From Feb. 3 through June 15, she underwent 16 chemotherapy treatments, each lasting six or seven hours. For 12 of them, she was infused with Taxol. Four used Adriamycin — called Red Devil treatment — and Cytoxan. She was medicated with the sedative Ativan and would sleep through most of the treatment.
The 16 rounds of chemo meant the likely loss of her hair.
“Chemotherapy is poison to cells — cancers and growing cells, like those in hair follicles that are rapidly dividing,” said Dr. Young Lee, an oncologist for more than 20 years at the Tate Cancer Center. “Ninety-five percent lose their hair going through chemotherapy.”
Lee told her about the “cold cap” therapy. At BWMC, DigniCap, manufactured by Dignitana Inc., has been in use since it was cleared by the Food and Drug Administration in December 2015. It had already been in use in Europe for 10 years. In July, the FDA has approved it for use for all cancers except leukemia.
“Dr. Lee said, ‘We have this and it works,’ ” Dockendorf said. “I just assumed everyone loses their hair.”
Chemo patients started wearing ice caps during treatment 30 to 40 years ago. Researchers learned cooling the scalp during chemotherapy reduces the flow of blood and cell metabolism. The reduction of blood flow to the scalp lessens the amount of chemo drugs reaching the area and helps protect the hair follicles — saving most of the patient’s hair.
Early caps were crude and inefficient, but the technology has improved. The Tate Cancer Center was the fifth cancer center in the United States to obtain the DigniCap system, and is the only center in Maryland with it. It costs $400 per treatment, but the practice does not charge after eight treatments. Recently, AETNA insurance began covering DigniCap treatments.
Dockendorf wore the DigniCap through all 16 chemo treatments and for an additional two to three hours after each treatment ended. Though her hair is naturally straight, the cap works on all hair textures.
“I lost about 30 (percent) to 40 percent of my hair,” she said.
Dockendorf tugged at a cluster of hair on top of her head and lifted her long hair to show the short hairs growing at the base of her hairline. “That sounds like a lot, but I still looked like a normal person.”

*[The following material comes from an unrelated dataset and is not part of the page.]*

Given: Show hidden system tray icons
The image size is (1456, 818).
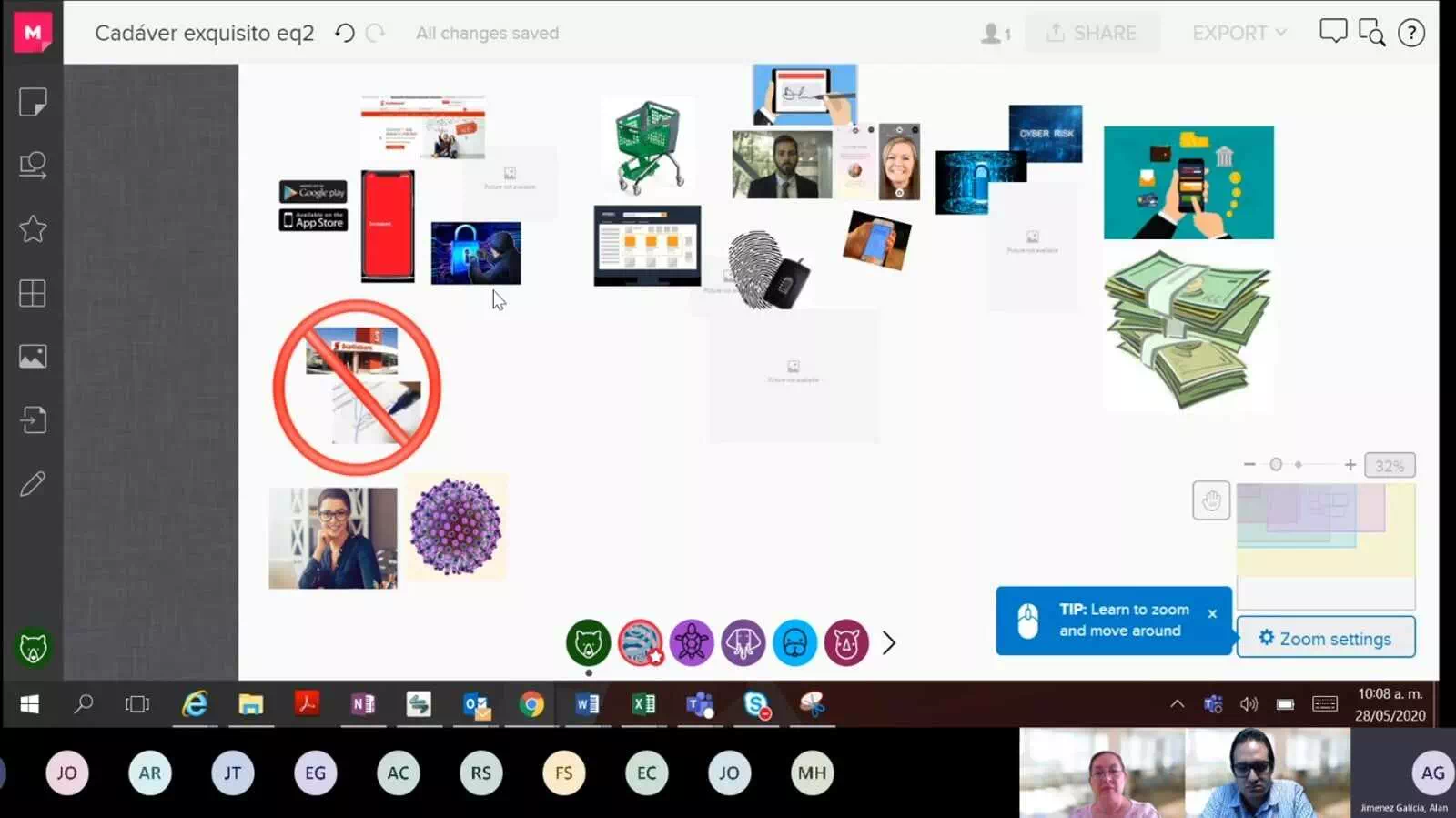Looking at the screenshot, I should (x=1177, y=704).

She has discovered that her hair is now a little curly.
“It’s called ‘chemo curls.’ The hair usually grows back curly and gray,” Lee said.

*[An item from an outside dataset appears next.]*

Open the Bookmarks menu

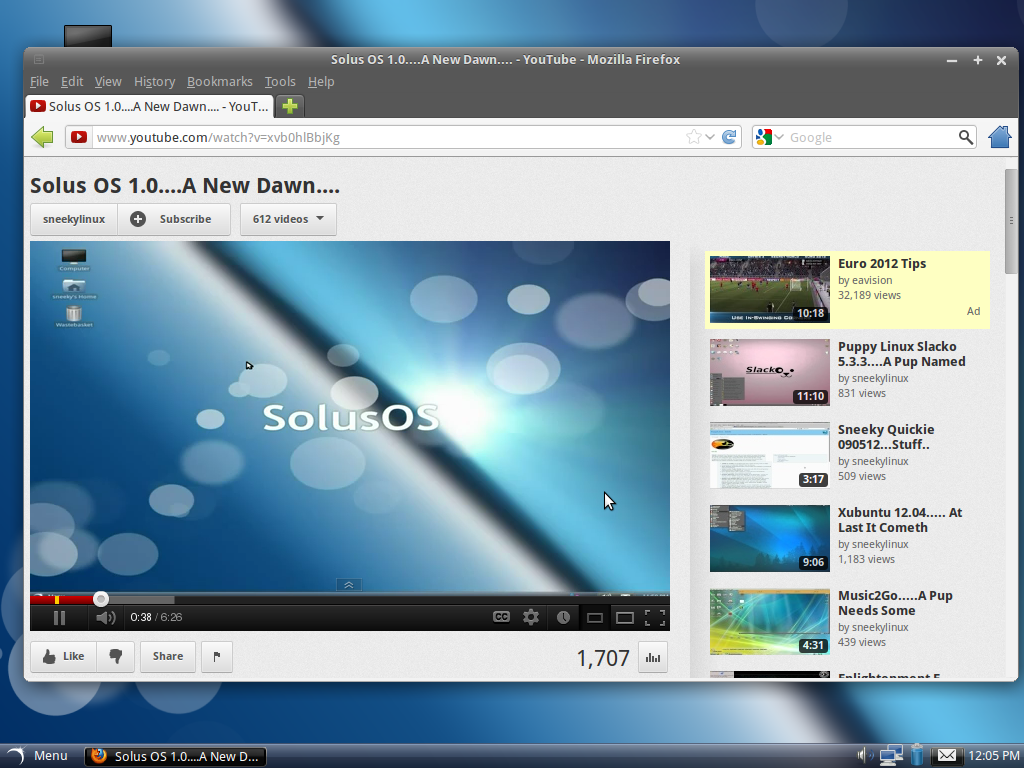pyautogui.click(x=219, y=82)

Dockendorf was careful to not color or highlight her hair during treatment and only washed her hair once a week.
“My hair did get drier,” she said. “But I didn’t use things that would make it worse like styling products, curling irons or flat irons.”
Patients using the cap thoroughly wet their hair before a snug silicone cooling cap is placed on the head. The caps are color coded by head size.
During a recent return to the Tate Cancer Center, registered nurse Tanya Bell adjusted a yellow cap, the smallest size, on Dockendorf’s head. The cap is connected to a cooling and control unit which circulates a glycol coolant through channels in the cap. The coolant is room temperature at first, but quickly cools to 32 degrees Fahrenheit. A jaunty neoprene cap is attached over the silicone cap.
The temperature of the coolant is constantly regulated and distributed evenly on the scalp. Lee said the treatment is less labor intensive that cooling systems that are kept in a freezer. New, more comfortable caps are arriving in November.
“The technology keeps improving,” Lee said. “We hope in the future no person should go bald during chemotherapy.”
Dockendorf considers the cap an amazing buffer against total hair loss other women needed to know about.
A few weeks into her chemo treatments, she set up an Instagram account at www.instagram.com/canceratthirty. She has shared dozens of photos of herself during every step of her treatment and surgery. As a result, Dockendorf said, she’s been in touch with women all over the world.
“There is a network of other women going through what I’m going through: living life with cancer,” she said.